Après l’accueil qui a été réservé à son premier roman, Charlotte before Christ, la barre était haute pour Alexandre Soublière lors de la publication par Boréal de son deuxième opus. C’est il y a quelques semaines qu’Amanita virosa, s’est retrouvé sur les rayons des librairies.
Revêtant les habits de l’antihéros dans un monde en pleine décadence, en pleine déliquescence, Winchester, le narrateur, se cherche. Ancien mercenaire dans le commerce de la guerre, Win s’est lancé en affaires avec Sam dans un domaine qu’on pourrait qualifier de particulier. Les deux larrons ont en effet entrepris d’offrir aux friqués de ce monde l’ultime expérience du voyeurisme. Ni vus ni connus, ils installent caméras et micros dans tous les lieux possibles et imaginables afin d’enregistrer les ébats sexuels des personnes ciblées par leurs richissimes clients. Des états d’âmes? Ces messieurs n’en ont guère.

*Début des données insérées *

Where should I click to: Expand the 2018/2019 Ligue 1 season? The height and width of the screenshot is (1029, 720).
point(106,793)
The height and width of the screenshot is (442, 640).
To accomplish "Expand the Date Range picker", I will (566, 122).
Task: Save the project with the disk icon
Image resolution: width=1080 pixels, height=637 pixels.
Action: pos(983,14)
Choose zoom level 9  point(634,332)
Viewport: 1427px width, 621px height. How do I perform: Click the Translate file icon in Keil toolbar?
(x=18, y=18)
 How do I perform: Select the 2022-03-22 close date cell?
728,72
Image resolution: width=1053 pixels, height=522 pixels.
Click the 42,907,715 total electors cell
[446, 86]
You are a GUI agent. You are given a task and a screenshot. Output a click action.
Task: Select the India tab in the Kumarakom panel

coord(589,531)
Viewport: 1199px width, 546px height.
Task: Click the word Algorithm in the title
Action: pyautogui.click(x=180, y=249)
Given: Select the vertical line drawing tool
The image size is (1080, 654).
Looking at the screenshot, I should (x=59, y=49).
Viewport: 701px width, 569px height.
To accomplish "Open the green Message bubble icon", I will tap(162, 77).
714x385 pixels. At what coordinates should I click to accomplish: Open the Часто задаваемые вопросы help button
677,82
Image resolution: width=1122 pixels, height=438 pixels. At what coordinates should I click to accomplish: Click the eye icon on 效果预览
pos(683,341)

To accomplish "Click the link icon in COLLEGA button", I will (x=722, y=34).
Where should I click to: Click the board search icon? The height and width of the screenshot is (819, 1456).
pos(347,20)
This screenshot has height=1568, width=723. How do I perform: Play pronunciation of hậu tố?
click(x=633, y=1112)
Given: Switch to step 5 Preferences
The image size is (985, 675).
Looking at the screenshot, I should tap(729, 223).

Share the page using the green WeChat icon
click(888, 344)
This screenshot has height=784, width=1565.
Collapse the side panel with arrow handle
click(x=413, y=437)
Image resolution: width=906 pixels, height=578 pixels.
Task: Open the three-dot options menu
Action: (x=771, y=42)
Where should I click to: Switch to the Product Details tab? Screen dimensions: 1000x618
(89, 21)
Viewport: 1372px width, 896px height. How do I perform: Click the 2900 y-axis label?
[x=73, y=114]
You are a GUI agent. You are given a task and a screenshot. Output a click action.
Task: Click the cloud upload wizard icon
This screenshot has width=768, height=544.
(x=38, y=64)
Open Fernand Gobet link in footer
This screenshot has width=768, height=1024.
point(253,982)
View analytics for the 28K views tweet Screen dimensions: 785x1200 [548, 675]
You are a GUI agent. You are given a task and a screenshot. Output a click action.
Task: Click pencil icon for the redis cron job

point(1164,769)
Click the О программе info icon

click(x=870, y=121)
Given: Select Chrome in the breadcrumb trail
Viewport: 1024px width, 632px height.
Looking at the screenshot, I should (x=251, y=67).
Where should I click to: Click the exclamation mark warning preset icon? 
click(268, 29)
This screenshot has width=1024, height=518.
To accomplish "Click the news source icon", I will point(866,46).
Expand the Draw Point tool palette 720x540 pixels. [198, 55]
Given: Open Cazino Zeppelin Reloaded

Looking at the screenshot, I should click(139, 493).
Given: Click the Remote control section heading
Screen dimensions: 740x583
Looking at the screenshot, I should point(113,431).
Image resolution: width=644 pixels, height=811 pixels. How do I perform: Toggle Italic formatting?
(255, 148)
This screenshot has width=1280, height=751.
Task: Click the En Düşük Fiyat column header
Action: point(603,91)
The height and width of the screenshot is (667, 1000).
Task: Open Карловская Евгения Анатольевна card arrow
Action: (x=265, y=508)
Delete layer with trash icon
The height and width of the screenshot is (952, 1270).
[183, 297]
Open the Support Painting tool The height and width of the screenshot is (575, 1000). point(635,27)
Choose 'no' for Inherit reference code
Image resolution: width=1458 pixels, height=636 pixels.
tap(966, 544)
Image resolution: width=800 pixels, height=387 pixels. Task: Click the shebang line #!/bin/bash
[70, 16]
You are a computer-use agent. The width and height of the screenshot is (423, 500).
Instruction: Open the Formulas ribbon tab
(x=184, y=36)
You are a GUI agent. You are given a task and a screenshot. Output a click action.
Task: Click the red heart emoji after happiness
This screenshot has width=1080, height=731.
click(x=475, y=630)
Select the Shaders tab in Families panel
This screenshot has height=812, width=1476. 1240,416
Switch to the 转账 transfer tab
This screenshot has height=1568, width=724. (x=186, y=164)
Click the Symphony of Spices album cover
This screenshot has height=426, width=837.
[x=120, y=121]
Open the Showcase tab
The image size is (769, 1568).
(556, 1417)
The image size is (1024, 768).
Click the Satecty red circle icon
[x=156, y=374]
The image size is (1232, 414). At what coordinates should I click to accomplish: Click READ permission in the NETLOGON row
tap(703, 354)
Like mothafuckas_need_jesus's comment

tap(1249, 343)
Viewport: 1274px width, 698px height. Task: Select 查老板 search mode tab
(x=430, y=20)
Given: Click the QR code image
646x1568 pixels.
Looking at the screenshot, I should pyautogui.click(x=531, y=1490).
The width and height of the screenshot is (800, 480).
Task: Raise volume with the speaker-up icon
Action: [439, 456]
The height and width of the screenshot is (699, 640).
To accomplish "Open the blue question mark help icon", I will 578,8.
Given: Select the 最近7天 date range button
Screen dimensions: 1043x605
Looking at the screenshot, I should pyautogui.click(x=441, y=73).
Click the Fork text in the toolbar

En fait, notre ami Winchester aimerait bien en avoir, des états d’âme. Mais pour cela, encore faudrait-il qu’il sache ce qu’est une âme et qu’il soit certain d’en avoir une. À travers les turpitudes de son métier et son passé affectif troublé, on découvre un individu particulier, avec ses rites et ses intérêts restreints. Il a des principes qui sont en même temps ceux de son entreprise.
Dans un style bien personnel, Soublière réussit à camper un personnage structuré et complexe et donne envie au lecteur d’en apprendre davantage. La langue est directe et ronde en bouche, si on peut dire. Mais certaines épices, comme le mot « fuck » utilisé à toutes les sauces et à tous vents, nous apparaissent mal dosées.
L’admiration que le héros développe pour une des cibles de son entreprise est crédible et correspond bien à ce qu’on imagine du loup solitaire qui cherche son âme et son âme sœur. Cette crédibilité est cependant mise à rude épreuve lorsque Win constate, sans s’en offusqer, que son partenaire Sam, policier ultra corrompu, a commencé à enlever des gens, à les torturer, à les tuer. Il y a là un hiatus dont le sens, s’il est volontaire, m’a échappé.
Au final, on reste avec l’impression d’un bon millésime qu’on aurait mal conservé et dont le nez promet davantage que ce qui sera livré à la bouche.